Saturday, December 08, 2007

Fragmento XX

Tudo começou com o meu primeiro amor. Na igreja da minha primeira comunhão. Nesse dia, terna e ardente, desejei esse deus de paixão e morte. A vida é monstruosa, pensava eu, um rio apodrecido onde flutuam, à deriva, corpos mortos, e orava baixinho: "J'ai besoin du miel de ta bouche, du chaleur de ta peau, du pain de tes mains, du ciel de tes yeux ouverts." Esperava um sinal. Não veio.
Para me curar dessa pancada, cuja mancha perseguiu-me sempre, rigorosa e ao sabor do acaso, construí uma muralha tão alta, longa e poderosa como a muralha da China e no espaço desse zero afectivo recompus-me, lentamente.
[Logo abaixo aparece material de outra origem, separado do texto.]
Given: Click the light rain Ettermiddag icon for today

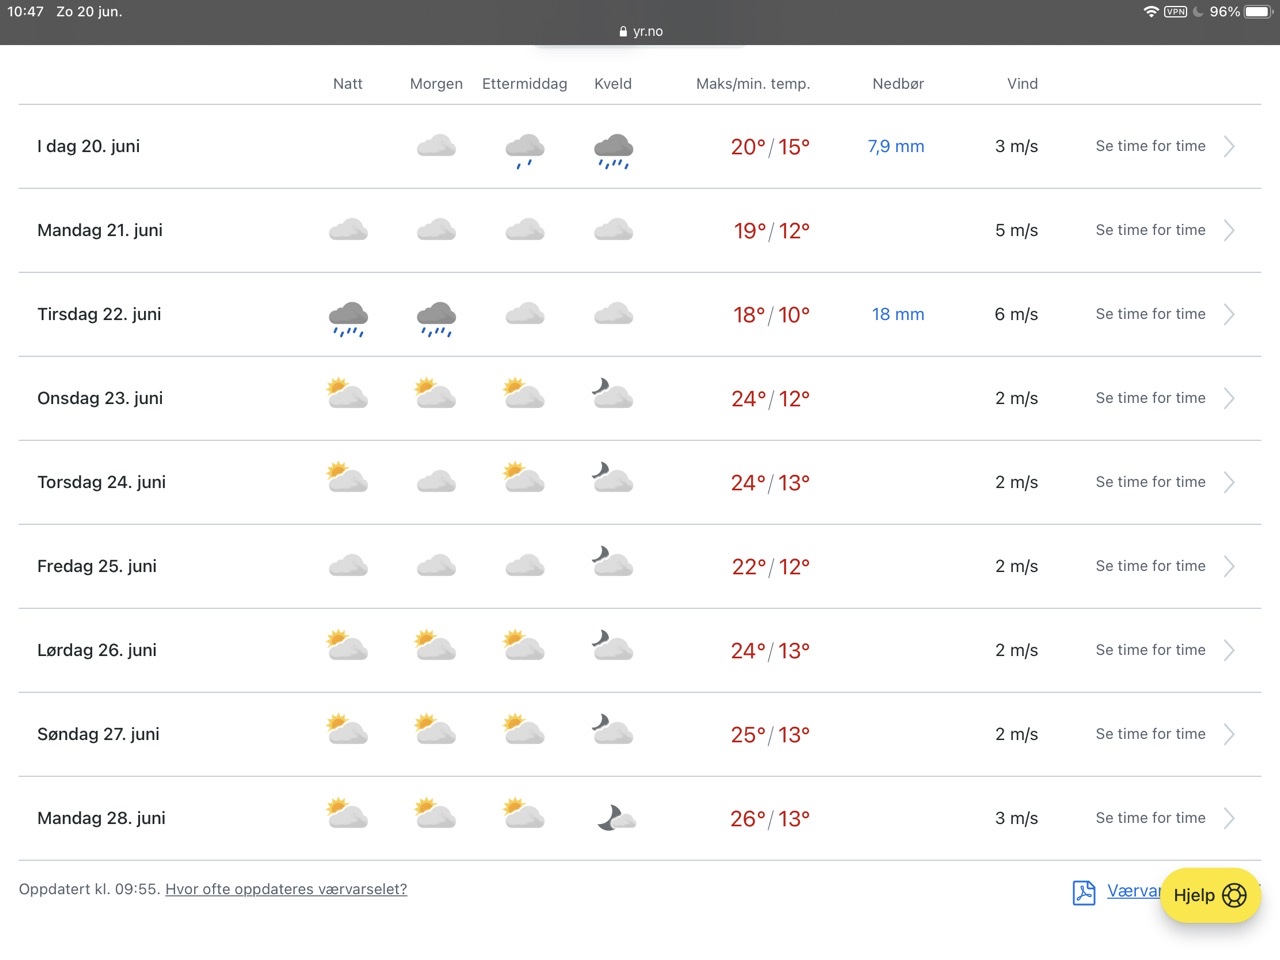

Durante esse tempo, possuída de terror e júbilo, senti-me uma vénus pré-histórica, grossa e grávida e, nas minhas noites de insónia, inventei outros deuses, criei heróis, seduzi demónios. Um dia, não sei como descobri, talvez por acidente, numa estrada, algures, no Sul, que o meu mundo não fazia sentido senão desses estreitos limites onde eu vivia escondida. Não me senti feliz ou triste. Se o mundo era um asilo de loucos, uma peça de teatro absurda, representada por actores esquizofrénicos ou paranóicos, uma projecção colectiva de deuses mortos que deambulavam pelo espaço de representação, invadido pelo escuro, tanto fazia. Aliás, gostava mais da minha loucura que da deles, pelo menos, era minha.
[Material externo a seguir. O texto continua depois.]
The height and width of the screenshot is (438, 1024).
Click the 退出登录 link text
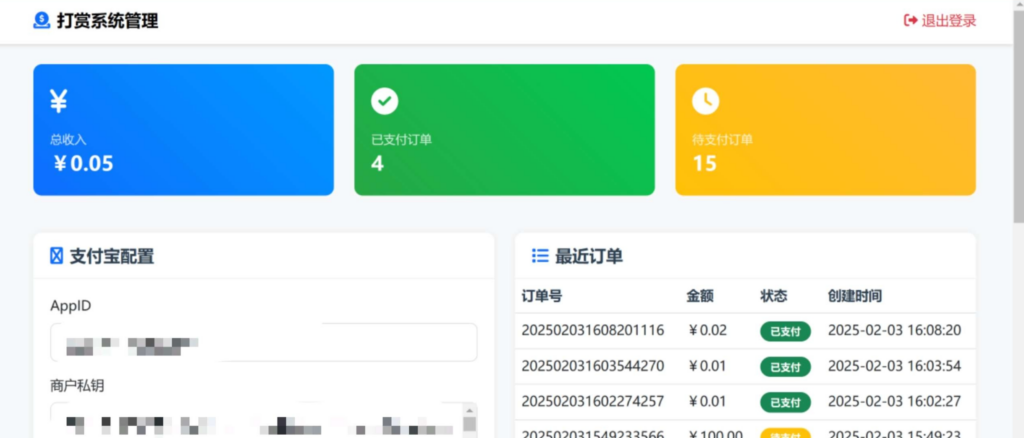[x=948, y=21]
Aos outros, não os conhecia, sentados, assistindo, obscuros e ignotos, ao espectáculo. Nas minhas tardes de tédio, protegida pelas ameias do meu castelo de palavras, observava os seus gestos e classificava-os como objectos de marketing ou obras de arte, belas ou imperfeitas, que por um acaso magnífico possuíssem vida. Gostava de vê-los rodopiar no ar como poeira que um vento divino sacudisse e derrubasse no solo, depositasse nos telhados das casas, nas estátuas das praças dos jardins públicos.
Do meu mundo caótico excluí o sofrimento. Foi quando te conheci. E de noite chorei e esta manhã quando aventurei-me e saí, tinha os olhos vendados e caí no passeio. Caminhei pelas ruas da cidade como sonâmbula e trazia nas mãos a flor que me tinhas oferecido.